* START LISTED RECORDS *
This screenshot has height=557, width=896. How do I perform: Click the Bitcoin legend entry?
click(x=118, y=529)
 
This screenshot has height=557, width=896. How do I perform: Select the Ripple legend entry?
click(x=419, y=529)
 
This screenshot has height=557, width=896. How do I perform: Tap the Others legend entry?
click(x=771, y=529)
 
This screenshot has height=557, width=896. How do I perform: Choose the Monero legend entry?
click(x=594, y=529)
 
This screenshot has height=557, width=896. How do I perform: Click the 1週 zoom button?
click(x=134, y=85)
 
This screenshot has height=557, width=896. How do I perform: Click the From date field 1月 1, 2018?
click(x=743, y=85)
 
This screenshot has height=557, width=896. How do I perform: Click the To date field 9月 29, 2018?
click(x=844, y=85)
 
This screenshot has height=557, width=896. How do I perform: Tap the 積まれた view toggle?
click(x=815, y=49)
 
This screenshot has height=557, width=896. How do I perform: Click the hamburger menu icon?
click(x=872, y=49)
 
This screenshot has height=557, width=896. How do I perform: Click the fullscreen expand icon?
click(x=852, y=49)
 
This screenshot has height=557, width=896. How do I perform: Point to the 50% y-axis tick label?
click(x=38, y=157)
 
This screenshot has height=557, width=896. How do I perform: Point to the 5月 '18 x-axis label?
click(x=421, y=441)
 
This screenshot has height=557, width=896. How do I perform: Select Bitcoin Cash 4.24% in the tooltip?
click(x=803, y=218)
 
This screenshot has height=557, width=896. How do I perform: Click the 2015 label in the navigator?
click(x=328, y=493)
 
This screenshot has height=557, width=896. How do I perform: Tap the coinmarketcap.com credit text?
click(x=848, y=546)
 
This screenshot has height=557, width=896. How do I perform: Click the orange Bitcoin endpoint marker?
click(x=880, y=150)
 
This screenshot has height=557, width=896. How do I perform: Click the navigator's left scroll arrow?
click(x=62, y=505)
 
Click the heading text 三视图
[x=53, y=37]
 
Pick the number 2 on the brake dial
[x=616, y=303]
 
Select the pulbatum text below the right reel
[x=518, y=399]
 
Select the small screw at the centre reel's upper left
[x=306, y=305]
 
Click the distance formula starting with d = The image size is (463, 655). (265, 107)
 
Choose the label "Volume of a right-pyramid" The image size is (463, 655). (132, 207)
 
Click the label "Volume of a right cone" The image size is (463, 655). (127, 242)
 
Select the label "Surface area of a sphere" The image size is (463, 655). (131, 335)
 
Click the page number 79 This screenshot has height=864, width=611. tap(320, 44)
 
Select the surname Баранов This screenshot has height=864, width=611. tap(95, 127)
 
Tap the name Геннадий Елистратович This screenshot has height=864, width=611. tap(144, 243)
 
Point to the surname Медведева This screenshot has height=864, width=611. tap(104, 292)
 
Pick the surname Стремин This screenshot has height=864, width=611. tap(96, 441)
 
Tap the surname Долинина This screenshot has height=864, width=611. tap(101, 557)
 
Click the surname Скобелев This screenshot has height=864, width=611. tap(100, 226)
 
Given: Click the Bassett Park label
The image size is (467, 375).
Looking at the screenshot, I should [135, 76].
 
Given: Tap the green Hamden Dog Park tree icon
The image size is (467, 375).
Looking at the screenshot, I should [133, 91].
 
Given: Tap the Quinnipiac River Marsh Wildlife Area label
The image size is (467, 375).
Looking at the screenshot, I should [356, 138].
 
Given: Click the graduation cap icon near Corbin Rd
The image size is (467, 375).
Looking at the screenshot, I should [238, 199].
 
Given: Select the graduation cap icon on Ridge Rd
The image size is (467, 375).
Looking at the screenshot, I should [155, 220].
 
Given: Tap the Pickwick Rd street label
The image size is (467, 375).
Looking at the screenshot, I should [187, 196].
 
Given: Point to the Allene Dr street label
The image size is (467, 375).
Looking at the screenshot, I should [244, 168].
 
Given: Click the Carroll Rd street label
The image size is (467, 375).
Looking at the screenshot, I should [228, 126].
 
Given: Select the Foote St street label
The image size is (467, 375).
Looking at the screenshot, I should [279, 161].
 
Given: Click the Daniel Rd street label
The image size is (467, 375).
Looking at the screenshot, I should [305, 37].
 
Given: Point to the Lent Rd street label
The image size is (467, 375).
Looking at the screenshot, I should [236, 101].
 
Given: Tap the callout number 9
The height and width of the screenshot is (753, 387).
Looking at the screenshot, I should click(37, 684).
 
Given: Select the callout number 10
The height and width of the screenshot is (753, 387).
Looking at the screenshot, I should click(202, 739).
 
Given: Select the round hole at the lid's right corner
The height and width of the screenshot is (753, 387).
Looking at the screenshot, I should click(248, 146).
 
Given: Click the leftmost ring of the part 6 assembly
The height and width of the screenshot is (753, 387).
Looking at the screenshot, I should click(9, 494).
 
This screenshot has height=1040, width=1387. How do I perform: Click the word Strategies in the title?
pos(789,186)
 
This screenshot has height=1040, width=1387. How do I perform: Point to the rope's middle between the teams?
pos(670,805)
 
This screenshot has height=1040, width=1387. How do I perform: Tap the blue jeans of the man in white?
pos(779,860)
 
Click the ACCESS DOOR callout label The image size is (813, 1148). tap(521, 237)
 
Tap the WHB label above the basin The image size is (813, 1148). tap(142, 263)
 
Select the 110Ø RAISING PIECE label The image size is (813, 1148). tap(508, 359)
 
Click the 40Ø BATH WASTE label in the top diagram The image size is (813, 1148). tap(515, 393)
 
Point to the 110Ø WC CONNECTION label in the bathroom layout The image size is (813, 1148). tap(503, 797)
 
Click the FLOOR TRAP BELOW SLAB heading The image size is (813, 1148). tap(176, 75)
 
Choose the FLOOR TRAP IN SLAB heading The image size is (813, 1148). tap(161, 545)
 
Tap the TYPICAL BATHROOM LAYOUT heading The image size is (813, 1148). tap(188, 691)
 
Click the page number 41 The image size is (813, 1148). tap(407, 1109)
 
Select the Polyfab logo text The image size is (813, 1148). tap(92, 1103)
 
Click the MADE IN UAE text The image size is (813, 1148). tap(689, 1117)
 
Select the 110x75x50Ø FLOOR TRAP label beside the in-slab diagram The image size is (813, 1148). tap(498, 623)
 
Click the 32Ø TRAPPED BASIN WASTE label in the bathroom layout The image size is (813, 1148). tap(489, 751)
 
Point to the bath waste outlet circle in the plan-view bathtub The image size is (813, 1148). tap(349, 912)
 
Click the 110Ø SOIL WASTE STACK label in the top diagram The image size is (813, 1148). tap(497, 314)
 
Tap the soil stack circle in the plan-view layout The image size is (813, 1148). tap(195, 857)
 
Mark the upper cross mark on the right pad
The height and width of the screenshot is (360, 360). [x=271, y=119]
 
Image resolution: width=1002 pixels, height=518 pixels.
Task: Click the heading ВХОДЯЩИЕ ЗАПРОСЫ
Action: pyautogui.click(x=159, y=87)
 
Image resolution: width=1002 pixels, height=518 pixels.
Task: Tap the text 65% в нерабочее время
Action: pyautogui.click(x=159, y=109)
* END LISTED RECORDS *
* **EXERCISE OBJECTIVE**
Copy the entries above word for word, from the line containing "Click the MADE" through the last line of the entries.

* **RESULT OF THIS EXERCISE**
Click the MADE IN UAE text The image size is (813, 1148). tap(689, 1117)
 
Select the 110x75x50Ø FLOOR TRAP label beside the in-slab diagram The image size is (813, 1148). tap(498, 623)
 
Click the 32Ø TRAPPED BASIN WASTE label in the bathroom layout The image size is (813, 1148). tap(489, 751)
 
Point to the bath waste outlet circle in the plan-view bathtub The image size is (813, 1148). tap(349, 912)
 
Click the 110Ø SOIL WASTE STACK label in the top diagram The image size is (813, 1148). tap(497, 314)
 
Tap the soil stack circle in the plan-view layout The image size is (813, 1148). tap(195, 857)
 
Mark the upper cross mark on the right pad
The height and width of the screenshot is (360, 360). [x=271, y=119]
 
Image resolution: width=1002 pixels, height=518 pixels.
Task: Click the heading ВХОДЯЩИЕ ЗАПРОСЫ
Action: pyautogui.click(x=159, y=87)
 
Image resolution: width=1002 pixels, height=518 pixels.
Task: Tap the text 65% в нерабочее время
Action: pyautogui.click(x=159, y=109)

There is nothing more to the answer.